## How to complete this task
The required output is an exact restatement of the lines, starting with the one that contains "Task: Open Le Myriogon channel avatar" and finishing with the last line of the listing. It contains no pictures.

## Data supplied
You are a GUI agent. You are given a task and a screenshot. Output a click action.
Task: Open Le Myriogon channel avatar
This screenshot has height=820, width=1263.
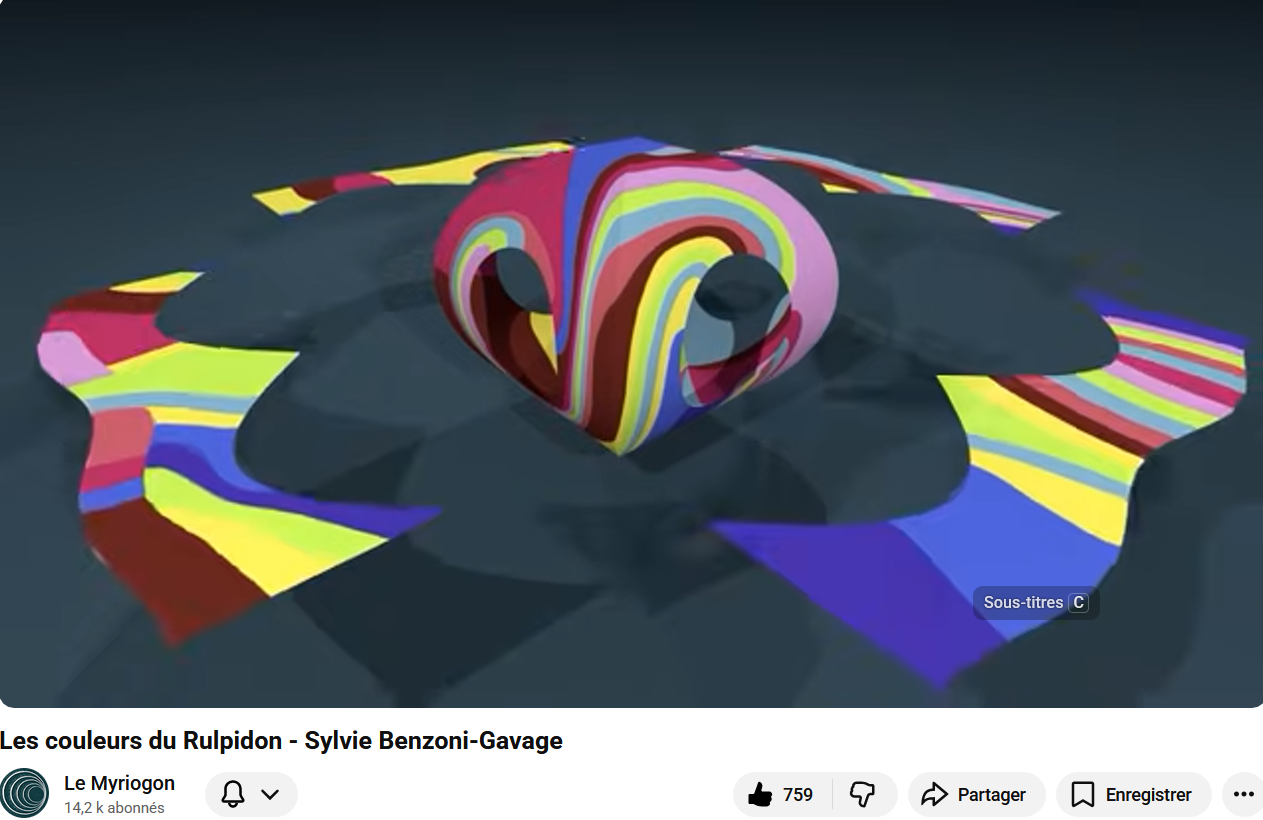point(25,794)
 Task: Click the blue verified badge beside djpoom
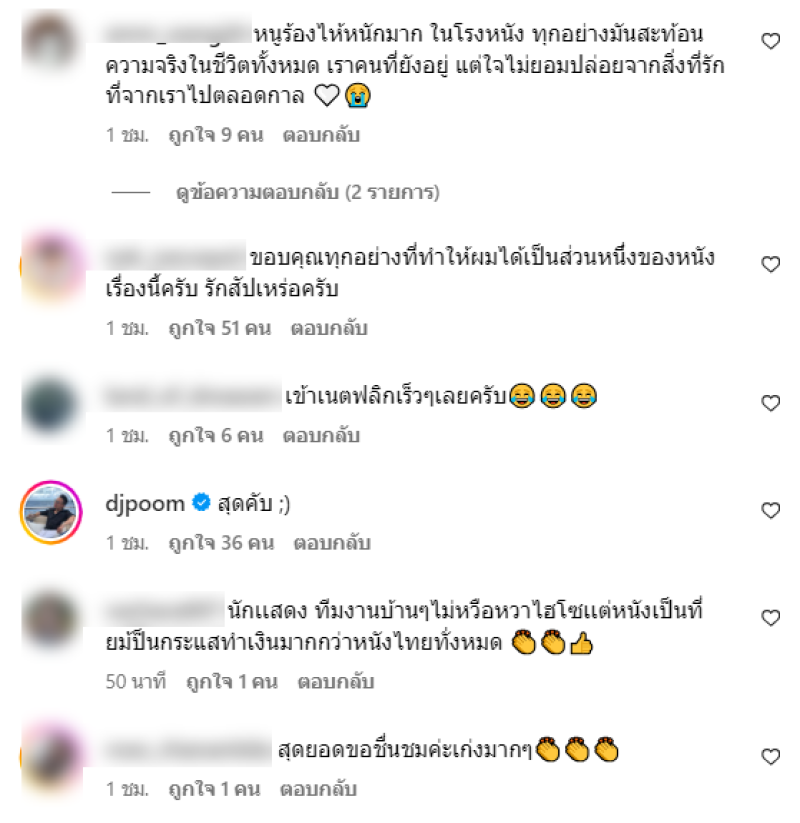201,503
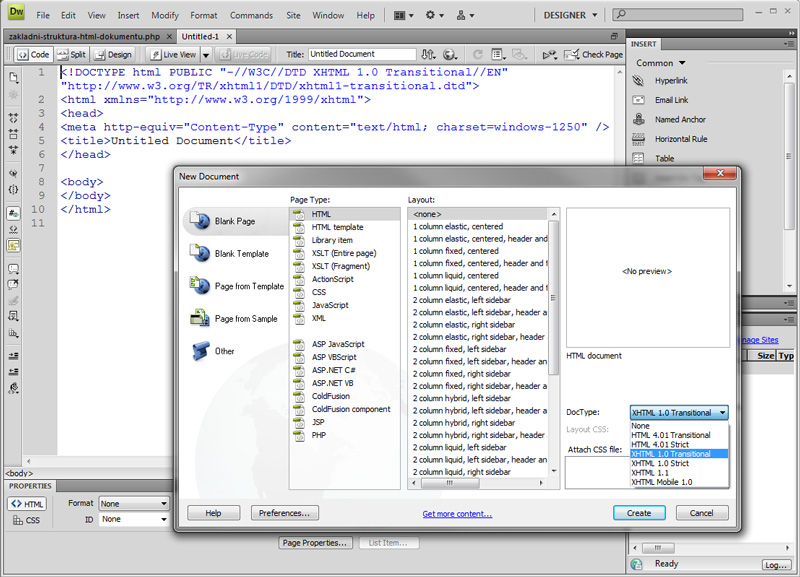Select the CSS page type
This screenshot has width=800, height=577.
318,292
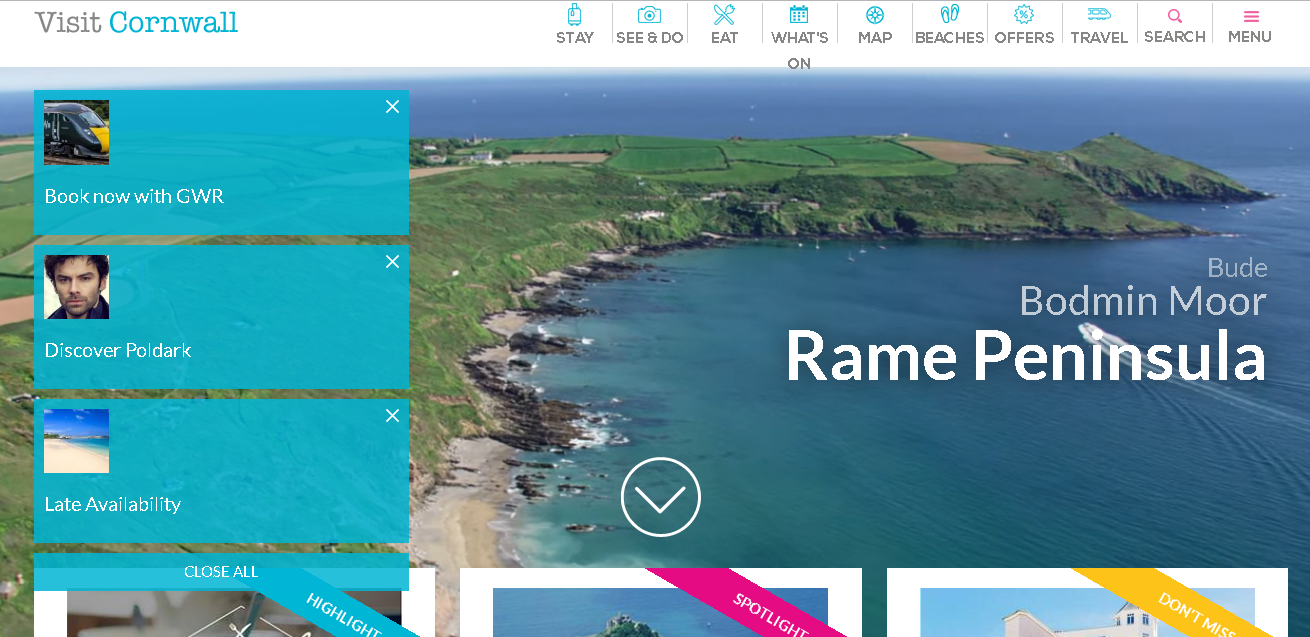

## Solved exercise
Task: Open Le Myriogon channel avatar
This screenshot has height=820, width=1263.
point(25,794)
 Task: Click the blue verified badge beside djpoom
201,503
Select the CSS page type
This screenshot has width=800, height=577.
318,292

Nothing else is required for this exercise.